Question: Given that f(x) = x^2 + 6x - 5 and g(x) = 8x + k. Find the range of values of k for which f(x) > g(x).

How should I approach this question?

Thank you

2. ## Re: Quadratic function question

$x^2 + 6x - 5 > 8x + k\iff x^2 - 2x - (5+k) > 0$. Do you know how to determine if a quadratic polynomial has no roots?

Another way is to sketch the graphs of f(x) and g(x) and to understand that the line that is the graph of g(x) with the critical value of k is a tangent to the parabola that is the graph of f(x). Find the slope of f(x) (it depends on x) and equate it to the slope of g(x) (which is constant).
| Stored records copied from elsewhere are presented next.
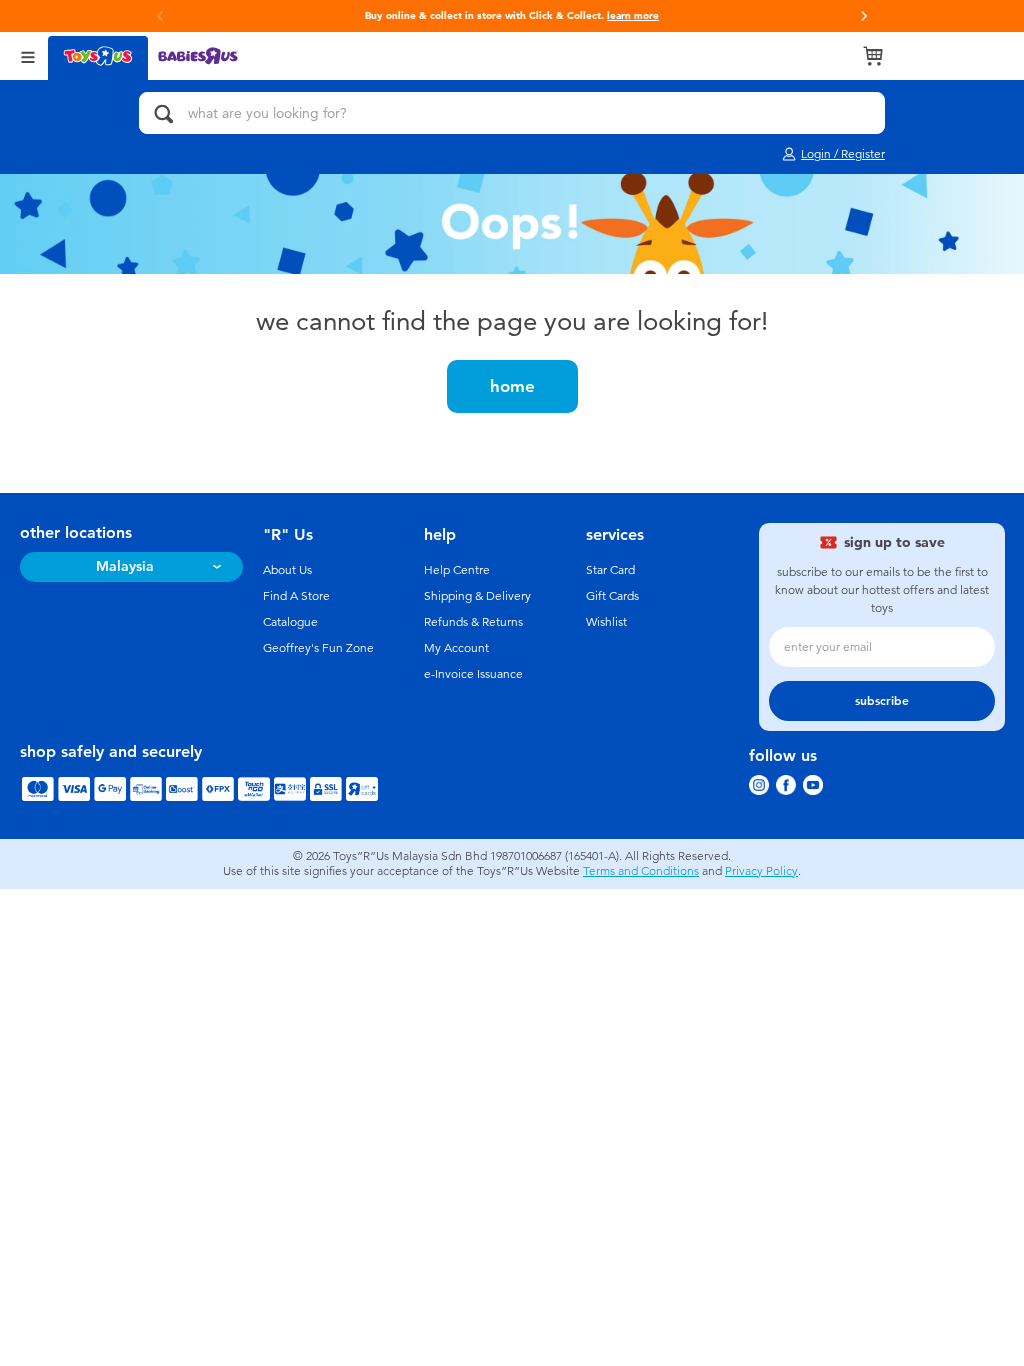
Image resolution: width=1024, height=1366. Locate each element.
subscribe (882, 701)
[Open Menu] (28, 55)
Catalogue (290, 622)
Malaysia (125, 566)
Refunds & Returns (473, 622)
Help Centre (457, 570)
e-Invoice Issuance (473, 674)
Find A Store (296, 596)
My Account (456, 648)
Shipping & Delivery (477, 596)
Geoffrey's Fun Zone (318, 648)
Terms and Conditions (641, 871)
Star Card (610, 570)
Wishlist (606, 622)
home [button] (512, 386)
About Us (287, 570)
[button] (864, 16)
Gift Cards (612, 596)
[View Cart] (873, 56)
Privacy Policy (761, 871)
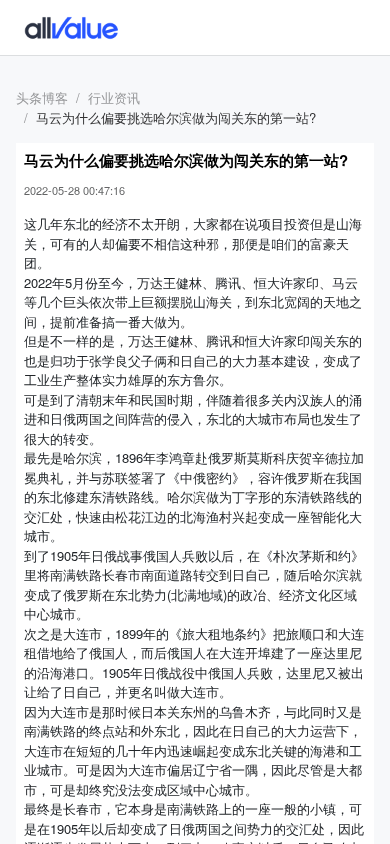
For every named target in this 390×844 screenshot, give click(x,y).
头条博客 (42, 97)
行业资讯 (114, 97)
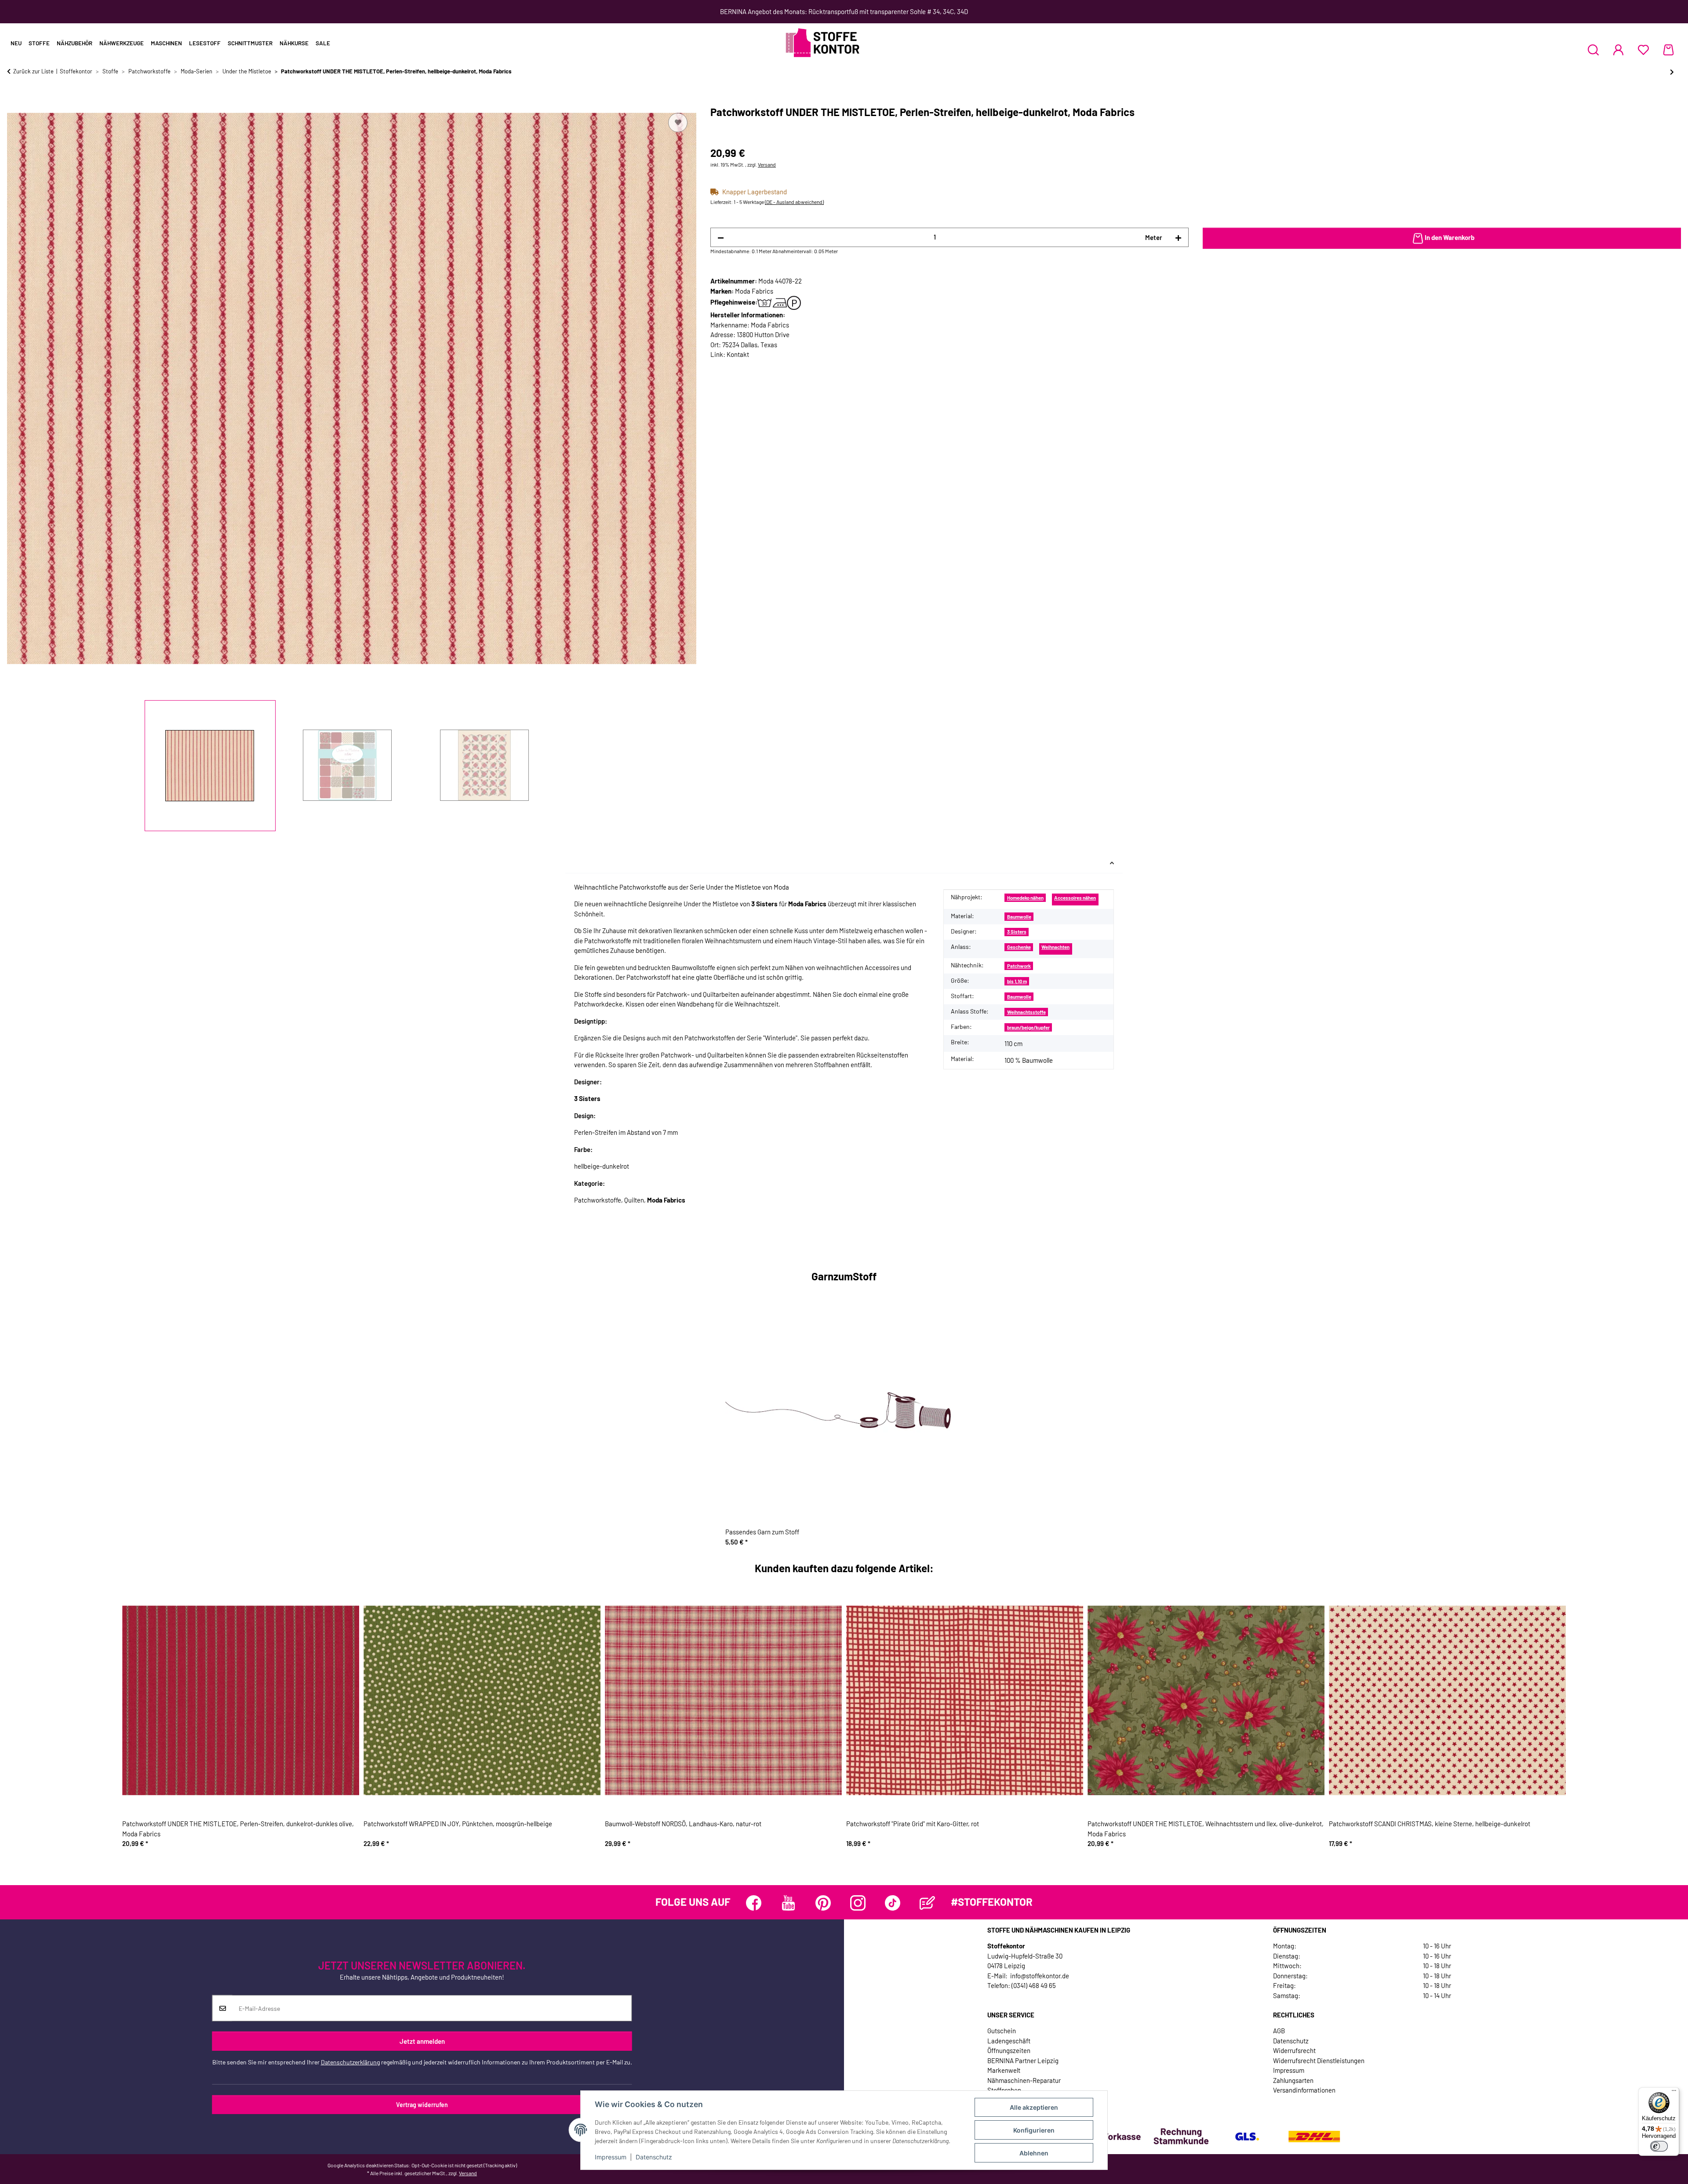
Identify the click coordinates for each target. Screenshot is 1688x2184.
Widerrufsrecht (1294, 2050)
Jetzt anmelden (422, 2041)
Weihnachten (1055, 947)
From this equation, find x and y = f(x) and then find k such that g(x) passes through (x, y).

3. ## Re: Quadratic function question

Originally Posted by emakarov
$x^2 + 6x - 5 > 8x + k\iff x^2 - 2x - (5+k) > 0$. Do you know how to determine if a quadratic polynomial has no roots?

Another way is to sketch the graphs of f(x) and g(x) and to understand that the line that is the graph of g(x) with the critical value of k is a tangent to the parabola that is the graph of f(x). Find the slope of f(x) (it depends on x) and equate it to the slope of g(x) (which is constant). From this equation, find x and y = f(x) and then find k such that g(x) passes through (x, y).
I managed to answer the question correctly. =) You can mark this as solved now, thank you so much!